Более любимым удовольствием была летом прогулка в Таврический сад. Хотя во время торжественного шествия туда из Смольного воспитанницы были окружены своими классными дамами, швейцаром и служителями, разгонявшими всех встречающихся по дороге, но все-таки эту прогулку воспитанницы любили уже потому, что они, хотя раз в год, в продолжение нескольких часов не видели своих высоких стен и у них перед глазами были аллеи и лужайки не своего сада.

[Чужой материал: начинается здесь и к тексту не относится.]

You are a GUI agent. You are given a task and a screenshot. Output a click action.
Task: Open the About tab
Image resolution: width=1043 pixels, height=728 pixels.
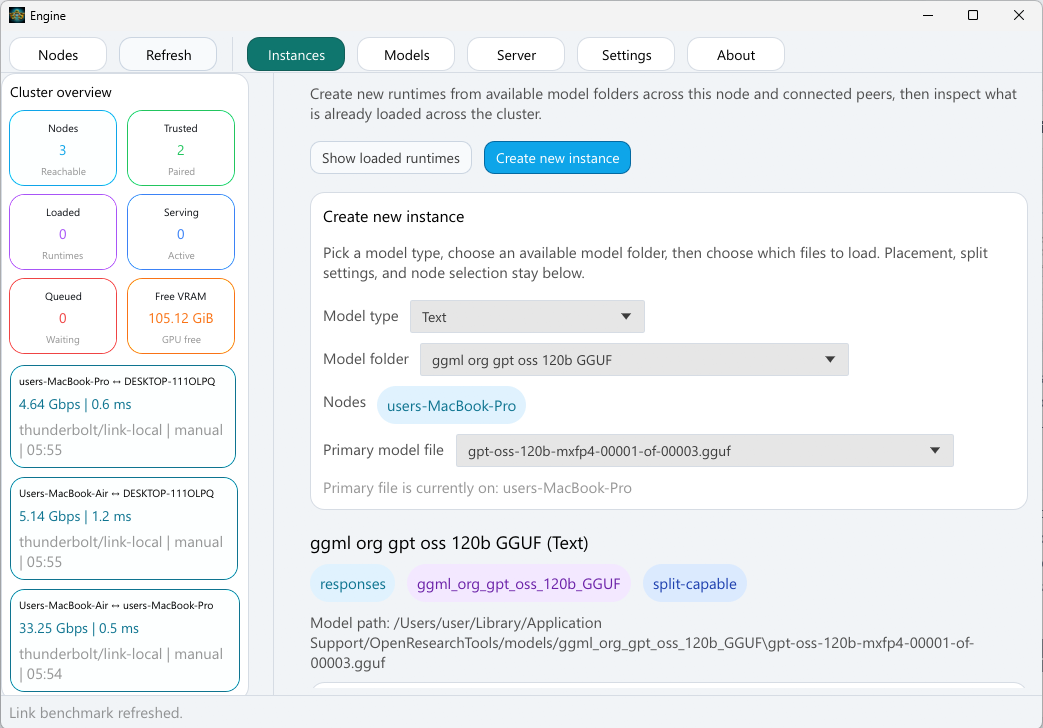(x=735, y=54)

Кроме институтских служащих и подруг, институтки и здесь никого не встречали: в этот день посторонних изгоняли из Таврического сада.
Томительно-однообразная жизнь и отсутствие чего бы то ни было, что хотя несколько шевелило бы мысль, привлекало глаз, постепенно вливали в душу леденящий холод и замораживали ее. У будущих воспитательниц молодого поколения, которые должны были нести ему живое слово, совершенно была подавлена душевная жизнь и проявление самостоятельной воли и мысли. Всегда и всюду требовалась тишина, каждый час, каждая минута жизни распределялись пунктуально, по команде, по звонку[46]. Результатом этого была развинченность нервов, что чаще всего сказывалось паническим, безотчетным страхом, который иногда вдруг овладевал сразу всеми воспитанницами. Когда вечером после молитвы классная дама уходила к себе, мы, нередко уже раздетые, босые и в одних рубашках, кутаясь в одеяла, размещались на кроватях нескольких подруг и начинали болтать. Но о чем могли разговаривать существа, умственно неразвитые, изолированные от света и людей, лишенные какого бы то ни было подходящего чтения? Мы болтали о разных ужасах, привидениях, мертвецах и небывалых страшилах. При этом чуть где-нибудь скрипнет дверь, послышится какой-нибудь шум – и одна из воспитанниц моментально вскрикивала, а за нею все остальные с пронзительными криками и воплями, нередко в одних рубашках, бросались из дортуара и неслись по коридору. Вбегала классная дама, начинались расспросы, допросы, брань, толчки, пинки, и дело оканчивалось тем, что нескольких человек на другой день строго наказывали.